Without any other source on the question, Grass’s testimony must be respected. But his account of serving in the SS is filled to overflowing with evasions of responsibility. It was not until after he had been drafted, he writes, that he “understood what division [he] had been attached to.” Although he heard nothing of war crimes at the time, he “had been incorporated into a system that had planned, organized, and carried out the extermination of millions of people.” He swore the Waffen-SS oath of loyalty and obedience to the Führer. “The moon was full, the night freezing cold,” he recalls. “A chorus sang ‘If Others Prove Untrue, Yet We Shall Steadfast Be,’ the song of the Waffen SS.” A chorus sang—did he sing along?

Now, however, his Nazi connections are invaluable to him. How can anyone doubt his courage and honor in daring to accuse Israel of genocidal intentions toward the people of Iran? A former SS soldier who publicly criticizes Israel will receive the “familiar verdict” of anti-Semitism, and only a writer for whom the truth is more dear than his reputation would undertake such a mission. His SS credentials are the best proof of Grass’s sincerity.

In a “poem” that boasts of breaking the silence, however, Grass’s silence about the reality of the Middle East is ominous. That Israel might be the target of nuclear annihilation is of concern only to someone who, unlike him, grants Israel’s right to exist.

The verdict may be familiar, then, but it is no less just. In “What Must Be Said,” Günter Grass lends his Nobel Prize-winning literary prestige to the cause of what the French philosopher Bernard-Henri Lévy calls “the new anti-Semitism,” the only variety of the longest hatred that has any chance of being heard today—and “only if it can identify ‘being Jewish’ with the supposedly criminal identity of the State of Israel.”

That is to say, people can get away with anti-Semitism these days only by passing it off as anti-Zionism. Since Israel is the political expression of Jewish peoplehood, however, to call into question its right to exist is either to wish the Jews powerless to defend themselves again or to deny they are a people.

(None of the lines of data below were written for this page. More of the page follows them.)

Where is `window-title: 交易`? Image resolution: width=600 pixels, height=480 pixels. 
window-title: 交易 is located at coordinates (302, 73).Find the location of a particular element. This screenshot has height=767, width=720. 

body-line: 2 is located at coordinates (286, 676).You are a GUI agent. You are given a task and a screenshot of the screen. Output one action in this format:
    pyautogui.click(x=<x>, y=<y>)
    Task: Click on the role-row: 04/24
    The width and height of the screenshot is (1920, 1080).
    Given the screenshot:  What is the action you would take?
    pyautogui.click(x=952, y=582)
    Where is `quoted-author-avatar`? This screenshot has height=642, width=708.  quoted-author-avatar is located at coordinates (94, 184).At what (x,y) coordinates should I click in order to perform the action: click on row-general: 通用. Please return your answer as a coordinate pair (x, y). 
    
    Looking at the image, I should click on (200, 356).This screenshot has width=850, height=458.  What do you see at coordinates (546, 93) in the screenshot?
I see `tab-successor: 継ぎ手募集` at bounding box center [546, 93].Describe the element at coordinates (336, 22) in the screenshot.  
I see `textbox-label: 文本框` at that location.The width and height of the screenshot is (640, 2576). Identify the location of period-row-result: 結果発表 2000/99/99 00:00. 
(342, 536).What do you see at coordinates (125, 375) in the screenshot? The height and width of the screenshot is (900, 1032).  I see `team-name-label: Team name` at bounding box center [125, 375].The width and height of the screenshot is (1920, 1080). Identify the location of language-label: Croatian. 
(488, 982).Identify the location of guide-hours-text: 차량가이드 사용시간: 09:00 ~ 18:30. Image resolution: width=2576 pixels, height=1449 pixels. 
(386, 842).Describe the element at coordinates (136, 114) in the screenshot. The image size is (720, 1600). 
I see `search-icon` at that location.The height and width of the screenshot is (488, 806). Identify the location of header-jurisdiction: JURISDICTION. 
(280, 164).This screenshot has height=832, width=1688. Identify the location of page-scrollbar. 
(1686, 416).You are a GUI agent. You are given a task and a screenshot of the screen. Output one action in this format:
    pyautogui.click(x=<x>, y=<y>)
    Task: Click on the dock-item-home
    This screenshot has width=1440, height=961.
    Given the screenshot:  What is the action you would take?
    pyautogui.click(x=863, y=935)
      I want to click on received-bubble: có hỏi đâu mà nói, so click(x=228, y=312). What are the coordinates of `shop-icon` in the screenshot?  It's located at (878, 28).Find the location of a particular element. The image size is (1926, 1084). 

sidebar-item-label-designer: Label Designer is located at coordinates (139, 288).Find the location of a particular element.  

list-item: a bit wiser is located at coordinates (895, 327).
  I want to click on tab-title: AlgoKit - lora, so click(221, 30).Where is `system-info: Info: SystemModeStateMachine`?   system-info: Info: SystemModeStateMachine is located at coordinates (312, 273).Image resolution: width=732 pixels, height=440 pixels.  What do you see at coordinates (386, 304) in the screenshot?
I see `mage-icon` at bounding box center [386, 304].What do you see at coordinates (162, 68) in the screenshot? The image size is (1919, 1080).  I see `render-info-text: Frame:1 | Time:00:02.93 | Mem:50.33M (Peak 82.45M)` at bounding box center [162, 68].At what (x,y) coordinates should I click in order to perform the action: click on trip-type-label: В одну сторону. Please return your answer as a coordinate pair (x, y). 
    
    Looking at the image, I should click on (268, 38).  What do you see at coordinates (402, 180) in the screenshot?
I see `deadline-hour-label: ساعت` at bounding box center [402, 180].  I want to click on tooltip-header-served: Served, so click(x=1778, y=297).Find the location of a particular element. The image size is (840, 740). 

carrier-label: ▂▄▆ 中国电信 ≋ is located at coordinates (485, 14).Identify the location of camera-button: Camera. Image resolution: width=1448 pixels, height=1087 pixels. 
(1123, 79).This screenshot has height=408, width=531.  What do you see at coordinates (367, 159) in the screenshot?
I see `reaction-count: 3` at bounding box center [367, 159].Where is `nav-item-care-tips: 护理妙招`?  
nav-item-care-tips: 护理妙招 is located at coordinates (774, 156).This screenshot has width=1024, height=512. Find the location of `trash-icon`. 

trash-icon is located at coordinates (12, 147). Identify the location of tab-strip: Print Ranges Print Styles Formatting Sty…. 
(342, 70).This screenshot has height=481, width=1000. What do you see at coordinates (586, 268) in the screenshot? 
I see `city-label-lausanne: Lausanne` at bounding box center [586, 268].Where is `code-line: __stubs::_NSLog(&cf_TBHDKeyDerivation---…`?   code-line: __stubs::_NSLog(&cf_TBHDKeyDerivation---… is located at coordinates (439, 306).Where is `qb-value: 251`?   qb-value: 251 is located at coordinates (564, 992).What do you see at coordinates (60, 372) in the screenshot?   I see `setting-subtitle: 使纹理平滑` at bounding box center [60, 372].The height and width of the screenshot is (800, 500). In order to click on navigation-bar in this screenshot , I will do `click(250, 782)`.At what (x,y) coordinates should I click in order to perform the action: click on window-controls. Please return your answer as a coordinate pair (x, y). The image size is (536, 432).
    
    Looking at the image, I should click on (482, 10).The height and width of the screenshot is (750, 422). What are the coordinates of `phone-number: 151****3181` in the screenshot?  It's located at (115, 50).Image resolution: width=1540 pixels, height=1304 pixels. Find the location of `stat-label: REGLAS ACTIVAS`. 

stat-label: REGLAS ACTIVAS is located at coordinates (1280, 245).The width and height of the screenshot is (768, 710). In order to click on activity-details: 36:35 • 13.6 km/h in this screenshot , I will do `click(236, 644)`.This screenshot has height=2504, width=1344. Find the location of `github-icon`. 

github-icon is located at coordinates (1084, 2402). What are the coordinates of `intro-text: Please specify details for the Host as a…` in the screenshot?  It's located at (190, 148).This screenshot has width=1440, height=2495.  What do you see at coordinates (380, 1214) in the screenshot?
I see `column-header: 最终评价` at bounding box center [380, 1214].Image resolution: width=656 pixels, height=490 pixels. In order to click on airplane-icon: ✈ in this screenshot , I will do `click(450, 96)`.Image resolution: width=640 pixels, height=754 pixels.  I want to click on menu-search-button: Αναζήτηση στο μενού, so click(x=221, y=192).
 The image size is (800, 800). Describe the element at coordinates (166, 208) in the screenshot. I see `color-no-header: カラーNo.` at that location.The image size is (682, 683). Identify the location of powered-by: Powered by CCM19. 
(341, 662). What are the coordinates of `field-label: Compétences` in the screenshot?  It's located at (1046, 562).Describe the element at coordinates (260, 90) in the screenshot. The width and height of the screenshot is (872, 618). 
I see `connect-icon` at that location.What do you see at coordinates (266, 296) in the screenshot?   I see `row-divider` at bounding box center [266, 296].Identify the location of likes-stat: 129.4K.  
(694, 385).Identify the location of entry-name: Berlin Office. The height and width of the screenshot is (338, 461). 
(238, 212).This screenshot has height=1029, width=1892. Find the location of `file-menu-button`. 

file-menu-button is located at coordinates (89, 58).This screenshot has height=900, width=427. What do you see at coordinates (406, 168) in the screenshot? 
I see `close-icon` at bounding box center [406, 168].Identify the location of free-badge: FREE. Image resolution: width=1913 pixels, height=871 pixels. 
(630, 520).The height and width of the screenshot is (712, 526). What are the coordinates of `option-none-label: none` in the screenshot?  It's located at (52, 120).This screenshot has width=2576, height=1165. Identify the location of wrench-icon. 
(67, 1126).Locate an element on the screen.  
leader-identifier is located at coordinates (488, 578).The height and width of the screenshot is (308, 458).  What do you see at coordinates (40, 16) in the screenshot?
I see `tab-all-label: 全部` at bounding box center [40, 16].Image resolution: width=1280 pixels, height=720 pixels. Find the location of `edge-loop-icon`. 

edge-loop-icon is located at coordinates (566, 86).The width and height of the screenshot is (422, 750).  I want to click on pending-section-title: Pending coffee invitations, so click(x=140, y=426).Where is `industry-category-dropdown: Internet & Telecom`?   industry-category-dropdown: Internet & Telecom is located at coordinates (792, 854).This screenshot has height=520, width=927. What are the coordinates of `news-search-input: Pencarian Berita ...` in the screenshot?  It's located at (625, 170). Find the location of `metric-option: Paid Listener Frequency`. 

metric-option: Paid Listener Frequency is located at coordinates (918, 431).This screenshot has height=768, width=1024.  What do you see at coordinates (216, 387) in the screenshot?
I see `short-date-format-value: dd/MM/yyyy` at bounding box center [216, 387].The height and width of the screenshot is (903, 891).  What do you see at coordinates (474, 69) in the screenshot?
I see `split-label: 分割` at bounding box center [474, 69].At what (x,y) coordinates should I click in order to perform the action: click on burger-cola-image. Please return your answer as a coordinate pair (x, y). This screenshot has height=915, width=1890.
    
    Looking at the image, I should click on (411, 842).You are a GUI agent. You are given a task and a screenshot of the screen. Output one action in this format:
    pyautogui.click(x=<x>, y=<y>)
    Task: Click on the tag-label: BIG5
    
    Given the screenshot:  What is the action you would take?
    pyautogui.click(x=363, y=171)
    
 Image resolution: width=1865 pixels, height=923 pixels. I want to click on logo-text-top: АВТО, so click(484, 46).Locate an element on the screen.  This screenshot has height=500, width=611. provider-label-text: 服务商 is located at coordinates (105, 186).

The first may seem less vicious than the second, but for an ex-SS soldier like Günter Grass, the dream of Jewish powerlessness is deeply embedded in a history of exterminating destruction. And in either case, Grass is an articulate literary spokesman for a new European anti-Semitism that pretends it is merely anti-Zionism, although there is not a pinch of salt’s difference between the two.

D.G. Myers, a critic and literary historian in the Melton Center for Jewish Studies at the Ohio State University, writes a monthly fiction chronicle for Commentary magazine as well as its blog Literary Commentary.